**** Input records ****

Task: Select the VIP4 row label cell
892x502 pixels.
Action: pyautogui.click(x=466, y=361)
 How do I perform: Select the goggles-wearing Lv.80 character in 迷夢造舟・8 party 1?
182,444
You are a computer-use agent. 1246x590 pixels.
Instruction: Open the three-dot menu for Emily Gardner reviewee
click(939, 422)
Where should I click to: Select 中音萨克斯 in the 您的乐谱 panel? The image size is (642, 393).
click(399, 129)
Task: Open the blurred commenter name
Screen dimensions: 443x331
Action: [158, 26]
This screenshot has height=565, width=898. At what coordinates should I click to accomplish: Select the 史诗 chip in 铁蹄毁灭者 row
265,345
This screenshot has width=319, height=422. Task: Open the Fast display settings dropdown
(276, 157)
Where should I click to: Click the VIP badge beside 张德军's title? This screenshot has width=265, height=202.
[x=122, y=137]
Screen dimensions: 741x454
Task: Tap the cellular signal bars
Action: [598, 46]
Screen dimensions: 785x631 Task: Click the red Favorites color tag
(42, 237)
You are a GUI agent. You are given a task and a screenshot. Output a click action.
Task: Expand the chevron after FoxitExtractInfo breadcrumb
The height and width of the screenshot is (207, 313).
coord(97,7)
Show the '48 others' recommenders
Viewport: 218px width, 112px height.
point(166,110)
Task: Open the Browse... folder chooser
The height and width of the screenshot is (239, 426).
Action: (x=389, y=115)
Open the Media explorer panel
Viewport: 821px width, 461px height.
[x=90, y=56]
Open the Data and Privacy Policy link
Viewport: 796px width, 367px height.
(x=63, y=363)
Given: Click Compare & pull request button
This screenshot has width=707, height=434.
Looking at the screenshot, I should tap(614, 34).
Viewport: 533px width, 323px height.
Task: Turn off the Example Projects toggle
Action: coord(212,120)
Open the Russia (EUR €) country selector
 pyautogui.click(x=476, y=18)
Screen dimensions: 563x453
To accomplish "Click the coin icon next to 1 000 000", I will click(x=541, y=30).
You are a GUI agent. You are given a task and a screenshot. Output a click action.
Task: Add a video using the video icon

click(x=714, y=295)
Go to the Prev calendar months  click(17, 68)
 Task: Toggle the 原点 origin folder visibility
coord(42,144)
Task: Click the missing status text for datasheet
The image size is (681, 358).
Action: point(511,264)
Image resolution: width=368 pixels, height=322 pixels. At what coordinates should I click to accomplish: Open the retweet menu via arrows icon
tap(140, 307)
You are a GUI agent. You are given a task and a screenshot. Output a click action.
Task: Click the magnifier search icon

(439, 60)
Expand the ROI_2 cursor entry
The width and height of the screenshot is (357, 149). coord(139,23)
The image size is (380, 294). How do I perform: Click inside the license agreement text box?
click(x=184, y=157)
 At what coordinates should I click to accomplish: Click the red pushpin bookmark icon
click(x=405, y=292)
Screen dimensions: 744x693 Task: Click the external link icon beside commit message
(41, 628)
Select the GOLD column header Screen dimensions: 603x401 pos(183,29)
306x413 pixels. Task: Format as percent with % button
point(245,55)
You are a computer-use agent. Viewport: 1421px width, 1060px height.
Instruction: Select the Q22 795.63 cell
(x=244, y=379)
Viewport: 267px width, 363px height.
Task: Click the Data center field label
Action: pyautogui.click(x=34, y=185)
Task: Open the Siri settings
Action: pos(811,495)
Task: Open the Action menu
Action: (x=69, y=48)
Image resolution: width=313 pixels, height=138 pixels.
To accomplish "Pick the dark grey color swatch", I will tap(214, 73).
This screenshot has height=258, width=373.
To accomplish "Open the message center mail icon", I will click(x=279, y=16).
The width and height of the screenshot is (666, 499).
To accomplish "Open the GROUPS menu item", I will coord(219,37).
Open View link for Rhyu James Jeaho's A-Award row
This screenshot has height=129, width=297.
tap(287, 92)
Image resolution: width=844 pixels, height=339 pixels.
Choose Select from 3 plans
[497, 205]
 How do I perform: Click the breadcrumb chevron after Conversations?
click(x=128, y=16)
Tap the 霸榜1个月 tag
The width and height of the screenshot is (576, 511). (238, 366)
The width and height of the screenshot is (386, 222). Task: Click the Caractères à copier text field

****

Lines containing the word "computer" must be found in the data above and copied.

■ **Answer for the task**
You are a computer-use agent. 1246x590 pixels.
You are a computer-use agent. Viewport: 1421px width, 1060px height.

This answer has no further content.